Quelle solution proposez-vous ?

Les boues de lavage des phosphates sont des déchets au pH basique. L’idée c’est de les valoriser en les mélangeant avec de l’argile, des cendres volantes ou d’autres déchets miniers au pH acide. Comme ceux issus de la production de la pyrrhotine qui sont également stockés à l’air libre. À chaque pluie, ils se diluent dans le sol et polluent les nappes phréatiques.
Nous avons déjà réalisé des essais de valorisation sur une partie du site de Kettara, par recouvrements multicouches (résidu-stérile-sable) tout en utilisant des boues de lavages des phosphates. Les premiers résultats sont suffisamment encourageants pour espérer bientôt passer à la phase industrielle.

Comment pourrions-nous utiliser ces sous-produits ?

On peut les réutiliser dans la céramique conventionnelle par exemple, ou bien dans la céramique fonctionnelle : agrégats légers dans la culture hydroponique, granulats pour l’isolation thermique et acoustique, briques, mortiers, bétons, membranes filtrantes pour la dépollution des eaux et le traitement des effluents, géo-polymères… Ce processus de valorisation est original et considéré comme une solution alternative puisqu’il est un grand consommateur de matière première.
On peut imaginer également des applications dans la céramique technique qui couvre les domaines de la santé et de l’optique, l’aéronautique et l’aérospatial, les transports et l’énergie, l’électronique… Voire dans le design.

Ce procédé pourrait-il être applicable aux boues de bauxite ou d’alumine ?

Ces propriétés que nous avons étudiées sur les boues de lavage des phosphates sont applicables à n’importe quel déchet minier. On trouve d’ailleurs de l’alumine dans les boues de phosphate et aussi dans l’argile. Donc, avec un léger changement dans les conditions opératoires (additifs, température de frittage, temps…), on doit pouvoir utiliser ce procédé pour les boues d’alumine et les boues de bauxite. D’ailleurs, une étude est en cours pour son utilisation avec les boues de dragage et de carrière qui constituent aussi une problématique mondiale.
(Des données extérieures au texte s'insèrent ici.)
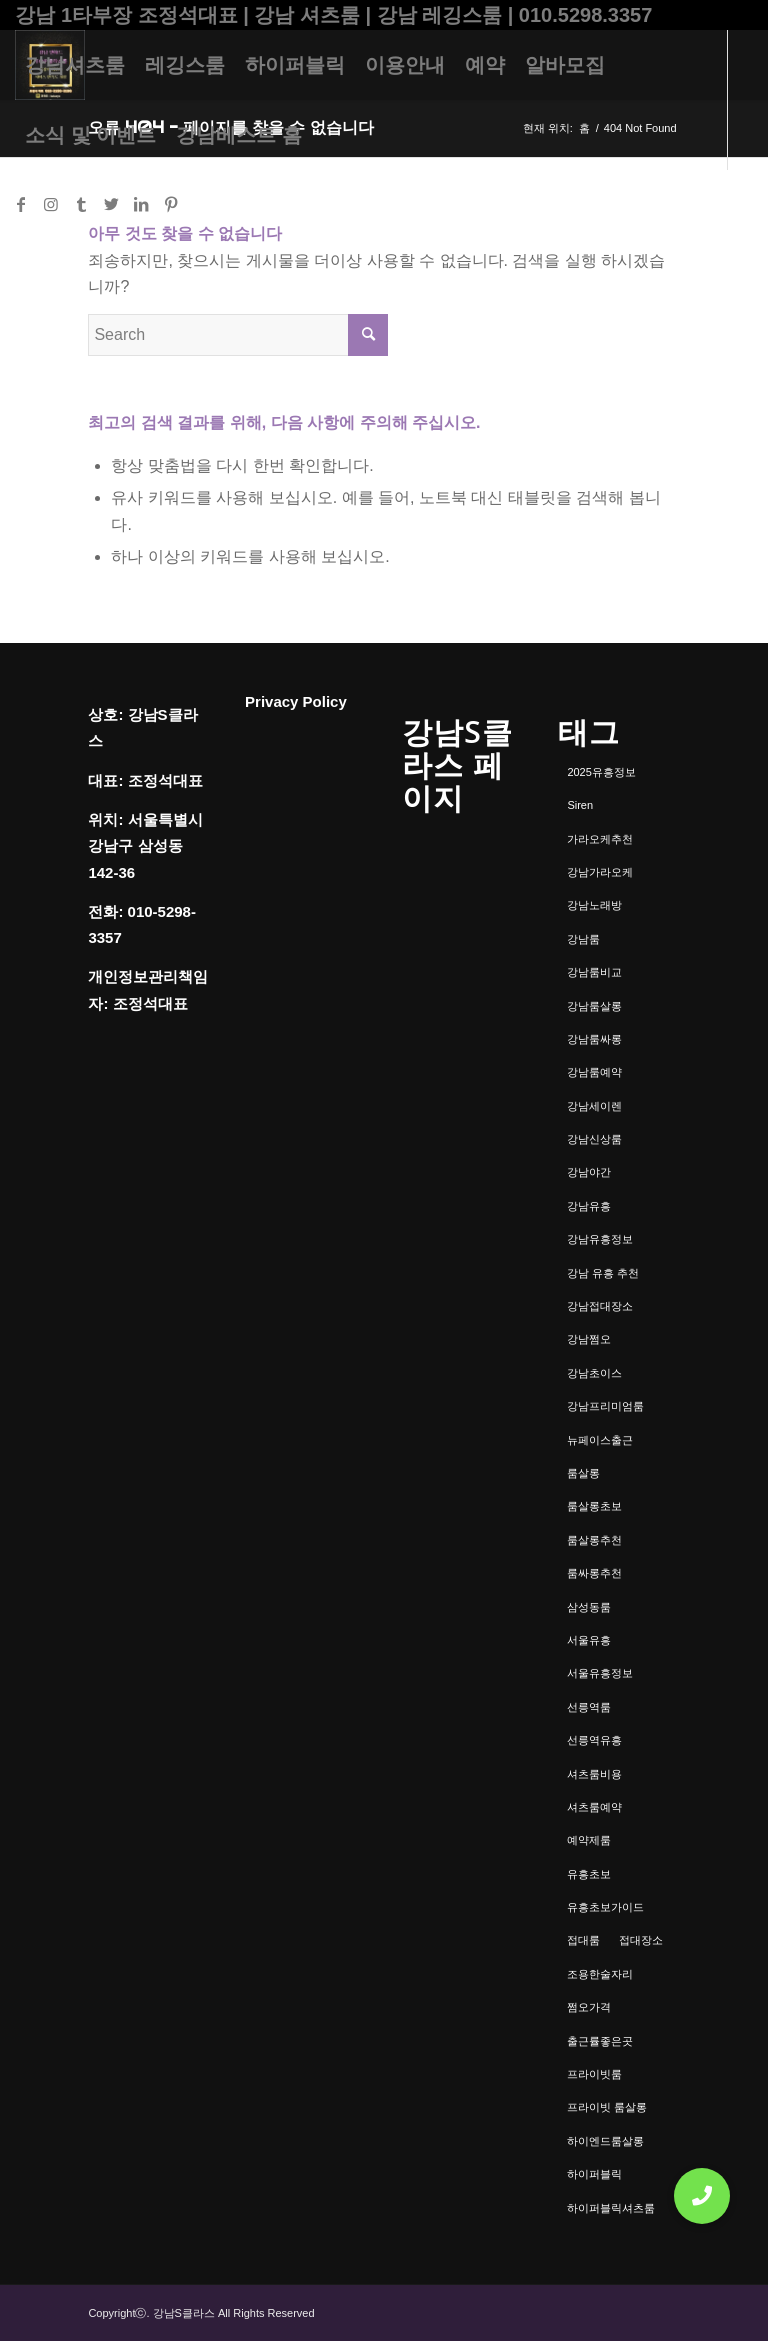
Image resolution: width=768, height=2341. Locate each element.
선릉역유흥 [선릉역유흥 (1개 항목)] (594, 1740)
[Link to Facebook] (21, 204)
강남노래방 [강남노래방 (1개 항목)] (594, 905)
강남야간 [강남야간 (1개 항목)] (589, 1172)
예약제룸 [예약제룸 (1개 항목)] (589, 1840)
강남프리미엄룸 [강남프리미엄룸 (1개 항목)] (605, 1406)
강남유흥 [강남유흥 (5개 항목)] (589, 1206)
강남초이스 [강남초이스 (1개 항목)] (594, 1373)
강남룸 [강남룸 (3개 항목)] (583, 939)
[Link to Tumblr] (81, 204)
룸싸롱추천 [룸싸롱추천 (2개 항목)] (594, 1573)
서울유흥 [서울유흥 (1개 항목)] (589, 1640)
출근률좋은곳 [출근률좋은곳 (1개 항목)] (600, 2041)
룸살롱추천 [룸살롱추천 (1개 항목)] (594, 1540)
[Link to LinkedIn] (141, 204)
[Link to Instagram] (51, 204)
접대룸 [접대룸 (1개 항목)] (583, 1940)
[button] (702, 2196)
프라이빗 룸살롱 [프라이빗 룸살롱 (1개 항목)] (607, 2107)
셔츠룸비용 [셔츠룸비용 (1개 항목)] (594, 1774)
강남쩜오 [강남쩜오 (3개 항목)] (589, 1339)
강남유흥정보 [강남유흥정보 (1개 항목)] (600, 1239)
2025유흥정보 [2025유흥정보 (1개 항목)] (601, 772)
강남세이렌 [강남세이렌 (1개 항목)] (594, 1106)
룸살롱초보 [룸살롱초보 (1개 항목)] (594, 1506)
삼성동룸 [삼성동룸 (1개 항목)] (589, 1607)
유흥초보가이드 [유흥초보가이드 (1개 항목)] (605, 1907)
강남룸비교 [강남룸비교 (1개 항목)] (594, 972)
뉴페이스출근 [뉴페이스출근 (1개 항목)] (600, 1440)
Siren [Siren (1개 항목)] (580, 805)
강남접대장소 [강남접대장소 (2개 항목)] (600, 1306)
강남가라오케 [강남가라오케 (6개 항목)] (600, 872)
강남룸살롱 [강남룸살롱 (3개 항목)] (594, 1006)
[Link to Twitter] (111, 204)
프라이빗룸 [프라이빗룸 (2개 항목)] (594, 2074)
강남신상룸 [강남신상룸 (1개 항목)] (594, 1139)
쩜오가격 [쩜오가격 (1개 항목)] (589, 2007)
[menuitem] (75, 65)
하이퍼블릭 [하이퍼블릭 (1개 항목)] (594, 2174)
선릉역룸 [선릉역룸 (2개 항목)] (589, 1707)
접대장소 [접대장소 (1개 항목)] (641, 1940)
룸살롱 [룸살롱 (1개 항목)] (583, 1473)
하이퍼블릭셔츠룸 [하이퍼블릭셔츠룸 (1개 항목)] (611, 2208)
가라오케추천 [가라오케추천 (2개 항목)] (600, 839)
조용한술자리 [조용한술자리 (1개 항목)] (600, 1974)
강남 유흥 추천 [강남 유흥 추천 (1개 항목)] (603, 1273)
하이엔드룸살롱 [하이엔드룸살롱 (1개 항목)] (605, 2141)
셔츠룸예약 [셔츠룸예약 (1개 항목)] (594, 1807)
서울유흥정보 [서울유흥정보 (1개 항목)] (600, 1673)
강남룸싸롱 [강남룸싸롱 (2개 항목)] (594, 1039)
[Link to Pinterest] (171, 204)
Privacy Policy (296, 701)
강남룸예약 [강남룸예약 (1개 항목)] (594, 1072)
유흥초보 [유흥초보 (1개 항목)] (589, 1874)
Quels sont vos liens avec l’UTLN ?

Je suis un ancien étudiant de l’UTLN : j’y ai réalisé ma thèse en 1995 puis travaillé avec Claude Favotto sur plusieurs sujets. Nous en avons d’ailleurs monté une en co-tutelle sur les granulats à base de boues de lavage qui a donné lieu à plusieurs publications. Nous voulons maintenant poursuivre ce travail en proposant une nouvelle thèse en co-tutelle dans le domaine du stockage d’énergie. Car même dans ce domaine, on peut valoriser le phosphate. Et puis, ici, je me sens chez moi.

* Mohammed Mansori est co-auteur du livre Granulats à base de boues de phosphate : transformations thermiques, propriétés physiques et applications. En partenariat avec Mohamed Hajjaji, Rachid Hakkou, Mohamed AitBabram et Claude Favotto, enseignant-chercheur au laboratoire Im2np de l’Université de Toulon.